■ **Instruction**
Copy the rows below, replacing every occurrence of "computer-use agent" with "screen-control assistant" and leaving everything else as it stands.

START

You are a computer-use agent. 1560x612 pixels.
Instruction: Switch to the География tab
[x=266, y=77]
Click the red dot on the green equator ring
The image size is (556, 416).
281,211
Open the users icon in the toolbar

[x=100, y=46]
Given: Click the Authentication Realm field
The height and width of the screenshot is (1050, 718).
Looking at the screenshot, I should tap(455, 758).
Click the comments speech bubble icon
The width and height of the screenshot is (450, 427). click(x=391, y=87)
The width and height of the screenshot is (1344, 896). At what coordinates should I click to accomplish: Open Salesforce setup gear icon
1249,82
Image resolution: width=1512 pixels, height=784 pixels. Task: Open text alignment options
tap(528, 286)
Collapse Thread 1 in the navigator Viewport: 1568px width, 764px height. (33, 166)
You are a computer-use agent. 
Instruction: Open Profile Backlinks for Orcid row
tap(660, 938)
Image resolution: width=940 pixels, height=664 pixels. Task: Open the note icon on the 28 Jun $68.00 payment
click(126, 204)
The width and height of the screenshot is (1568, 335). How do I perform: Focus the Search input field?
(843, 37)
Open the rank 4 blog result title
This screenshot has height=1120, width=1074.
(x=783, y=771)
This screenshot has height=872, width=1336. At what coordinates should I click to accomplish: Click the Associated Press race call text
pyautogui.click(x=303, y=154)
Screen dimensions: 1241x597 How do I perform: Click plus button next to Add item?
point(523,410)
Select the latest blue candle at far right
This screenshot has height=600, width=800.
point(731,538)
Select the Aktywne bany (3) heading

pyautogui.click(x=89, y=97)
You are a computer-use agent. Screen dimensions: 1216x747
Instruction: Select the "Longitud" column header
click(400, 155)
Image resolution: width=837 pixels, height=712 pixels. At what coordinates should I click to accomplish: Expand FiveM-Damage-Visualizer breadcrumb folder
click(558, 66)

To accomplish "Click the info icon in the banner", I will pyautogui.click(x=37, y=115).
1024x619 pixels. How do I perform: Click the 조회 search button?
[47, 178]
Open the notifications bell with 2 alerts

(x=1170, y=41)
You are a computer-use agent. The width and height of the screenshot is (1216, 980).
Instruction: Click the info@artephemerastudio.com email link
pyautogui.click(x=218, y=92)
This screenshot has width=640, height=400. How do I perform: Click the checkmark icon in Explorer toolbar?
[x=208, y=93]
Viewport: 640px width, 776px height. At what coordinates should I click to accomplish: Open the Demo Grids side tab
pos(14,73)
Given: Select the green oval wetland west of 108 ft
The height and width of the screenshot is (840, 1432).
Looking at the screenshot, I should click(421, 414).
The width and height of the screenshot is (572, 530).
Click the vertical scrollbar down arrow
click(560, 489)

END

■ **Written answer**
You are a screen-control assistant. 1560x612 pixels.
Instruction: Switch to the География tab
[x=266, y=77]
Click the red dot on the green equator ring
The image size is (556, 416).
281,211
Open the users icon in the toolbar

[x=100, y=46]
Given: Click the Authentication Realm field
The height and width of the screenshot is (1050, 718).
Looking at the screenshot, I should tap(455, 758).
Click the comments speech bubble icon
The width and height of the screenshot is (450, 427). click(x=391, y=87)
The width and height of the screenshot is (1344, 896). At what coordinates should I click to accomplish: Open Salesforce setup gear icon
1249,82
Image resolution: width=1512 pixels, height=784 pixels. Task: Open text alignment options
tap(528, 286)
Collapse Thread 1 in the navigator Viewport: 1568px width, 764px height. (33, 166)
You are a screen-control assistant. 
Instruction: Open Profile Backlinks for Orcid row
tap(660, 938)
Image resolution: width=940 pixels, height=664 pixels. Task: Open the note icon on the 28 Jun $68.00 payment
click(126, 204)
The width and height of the screenshot is (1568, 335). How do I perform: Focus the Search input field?
(843, 37)
Open the rank 4 blog result title
This screenshot has height=1120, width=1074.
(x=783, y=771)
This screenshot has height=872, width=1336. At what coordinates should I click to accomplish: Click the Associated Press race call text
pyautogui.click(x=303, y=154)
Screen dimensions: 1241x597 How do I perform: Click plus button next to Add item?
point(523,410)
Select the latest blue candle at far right
This screenshot has height=600, width=800.
point(731,538)
Select the Aktywne bany (3) heading

pyautogui.click(x=89, y=97)
You are a screen-control assistant. Screen dimensions: 1216x747
Instruction: Select the "Longitud" column header
click(400, 155)
Image resolution: width=837 pixels, height=712 pixels. At what coordinates should I click to accomplish: Expand FiveM-Damage-Visualizer breadcrumb folder
click(558, 66)

To accomplish "Click the info icon in the banner", I will pyautogui.click(x=37, y=115).
1024x619 pixels. How do I perform: Click the 조회 search button?
[47, 178]
Open the notifications bell with 2 alerts

(x=1170, y=41)
You are a screen-control assistant. The width and height of the screenshot is (1216, 980).
Instruction: Click the info@artephemerastudio.com email link
pyautogui.click(x=218, y=92)
This screenshot has width=640, height=400. How do I perform: Click the checkmark icon in Explorer toolbar?
[x=208, y=93]
Viewport: 640px width, 776px height. At what coordinates should I click to accomplish: Open the Demo Grids side tab
pos(14,73)
Given: Select the green oval wetland west of 108 ft
The height and width of the screenshot is (840, 1432).
Looking at the screenshot, I should click(421, 414).
The width and height of the screenshot is (572, 530).
Click the vertical scrollbar down arrow
click(560, 489)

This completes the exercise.